Instruções do exercício:
(1) Devolva o trecho do texto sobre Carlos Paredes entre "Y 7|MARÇO|2003" e "esgota no dizer.", inclusive.
(2) Explique, em uma a três frases, por que razão o texto sobre Carlos Paredes considera a caixa "O Mundo Segundo Carlos Paredes" o acontecimento editorial do ano no capítulo das reedições.

Texto selecionado:
########

Y 7|MARÇO|2003
música|capa
Carlos Paredes
A GUITARRA QUE VENCEU O FADO
Se Amália foi o
fado, Paredes é a sua transcendência. Amália foi a onda, nítida e exacta.
Paredes, o mar revolto e uma ideia de liberdade que não se esgota no dizer.
Disse-o mesmo assim - com a raiva e a ternura de quem se deu e coroou a
solidão. A integral O Mundo Segundo Carlos Paredes, agora editada, é o
testemunho vivo desse caminho.
“Carlos
Paredes era de uma dimensão muito difícil de definir. O Carlos vagueava no
espaço: é um ser etéreo. Ele não estava cá, estava para além e acima de nós.
Pairava no espaço. Quando o Carlinhos aparecia para tocar, era um deus”. É
desta forma que Luiz Goes, um dos mestres do fado de Coimbra e dos primeiros
músicos a privar com a arte de Paredes, define a personalidade musical e humana
do autor de “Verdes Anos”, cuja obra integral acaba de ser compilada pela
EMI-VC em forma de caixa, com o título “O Mundo Segundo Carlos Paredes,
Integral, 1958-1993”.
O mundo segundo Carlos Paredes é um
mundo que a todos fascina mas também um mundo cuja originalidade se torna
difícil de enquadrar sob a lupa da análise mais fria. A música deste “ser
etéreo” que, como dizia Goes, parecia pairar no espaço enquanto tocava,
atinge-nos irremediavelmente na dimensão mais trágica do ser português, nesse ponto
onde a mais despojada e apaixonada das solidões se sublima amorosamente pela
Saudade.
Para além de Amália, Paredes foi,
enquanto músico, o mais alto expoente desta interioridade, tornada beleza e
arrebatamento absolutos nas cordas e na alma de uma guitarra portuguesa. Por estas
razões, pelo valor documental e pelas não razões, de ordem emocional, que cada
um descobrirá dentro de si, “O Mundo Segundo Carlos Paredes” é, desde já, no
capítulo das reedições, o acontecimento editorial do ano.

########

Secção de dados:
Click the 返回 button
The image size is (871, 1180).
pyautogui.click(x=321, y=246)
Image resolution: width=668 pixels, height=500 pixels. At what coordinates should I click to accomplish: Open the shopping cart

########

Respostas fornecidas:
(1)
Y 7|MARÇO|2003
música|capa
Carlos Paredes
A GUITARRA QUE VENCEU O FADO
Se Amália foi o
fado, Paredes é a sua transcendência. Amália foi a onda, nítida e exacta.
Paredes, o mar revolto e uma ideia de liberdade que não se esgota no dizer.

(2) Para além de Amália, Paredes foi, enquanto músico, o mais alto expoente da interioridade portuguesa, tornada beleza e arrebatamento absolutos numa guitarra portuguesa. Somam-se o valor documental da compilação e as "não razões", de ordem emocional, que cada um descobrirá dentro de si.